We really can’t take every single act or word as assumed interest. Receptivity does not mean guaranteed interest, either. So when he says, “If I wasn’t interested, I wouldn’t have replied back,” we really shouldn’t automatically assign that as gospel. It’s a mere steppingstone, not absolute confirmation.

As difficult as it may be, ladies, we’re really good at taking a, “I had a really good time tonight,” as to mean, “I want to marry you.” So no wonder it burns like hell when a guy says that to ultimately never get back with you about a next date.

Fact of the matter is, the wordage is nice and all but that alone doesn’t affirm interest.
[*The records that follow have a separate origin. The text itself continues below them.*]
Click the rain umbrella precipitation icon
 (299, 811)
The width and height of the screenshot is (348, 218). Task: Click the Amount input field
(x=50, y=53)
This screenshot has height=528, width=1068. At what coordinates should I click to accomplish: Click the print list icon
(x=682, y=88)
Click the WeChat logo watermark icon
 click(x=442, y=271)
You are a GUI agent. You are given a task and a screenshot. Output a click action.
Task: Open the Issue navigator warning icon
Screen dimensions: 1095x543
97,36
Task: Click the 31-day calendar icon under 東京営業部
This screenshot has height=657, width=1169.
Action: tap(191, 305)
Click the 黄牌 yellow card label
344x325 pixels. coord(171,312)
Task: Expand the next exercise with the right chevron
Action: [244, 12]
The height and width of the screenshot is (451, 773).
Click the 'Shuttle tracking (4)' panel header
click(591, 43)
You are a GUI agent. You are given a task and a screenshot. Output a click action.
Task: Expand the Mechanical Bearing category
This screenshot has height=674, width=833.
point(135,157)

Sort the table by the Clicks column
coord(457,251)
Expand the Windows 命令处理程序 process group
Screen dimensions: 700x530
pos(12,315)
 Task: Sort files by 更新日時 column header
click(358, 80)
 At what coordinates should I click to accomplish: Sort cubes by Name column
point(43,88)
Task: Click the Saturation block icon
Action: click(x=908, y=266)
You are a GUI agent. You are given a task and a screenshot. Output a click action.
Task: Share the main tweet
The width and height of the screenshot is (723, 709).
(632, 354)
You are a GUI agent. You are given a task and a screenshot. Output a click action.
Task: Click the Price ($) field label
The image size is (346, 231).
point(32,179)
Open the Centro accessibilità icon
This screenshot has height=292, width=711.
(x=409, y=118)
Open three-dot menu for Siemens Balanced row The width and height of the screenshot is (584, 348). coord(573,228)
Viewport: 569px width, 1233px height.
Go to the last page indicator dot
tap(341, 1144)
He could have legitimately had a good time…when that may be totally true, but that simply be it.

We already say it enough, “They wouldn’t [reach out, ask for your number, set up a date to meet, call you the next day, text you goodnight, etc.] if they weren’t interested,“…but we really have to be careful that we aren’t labeling everything as interest or blowing things up bigger than they are, especially right off the bat.

Interest is genuine when it is built and earned, not paid. Meaning, interest isn’t based on singular words or actions, it’s a cumulative foundation. That doesn’t mean we go on claiming everything as disinterest or deceptive interest, either. A person’s true intentions are exhibited over time, consistently. Yet we tend to fall for the trickery in that a simple text response equates to the value of I Love You.

So even if he asked for your number, that doesn’t insinuate genuine interest if he never calls. You literally can’t ghost something that never was or that you didn’t have in the first place (which is cumulative proof).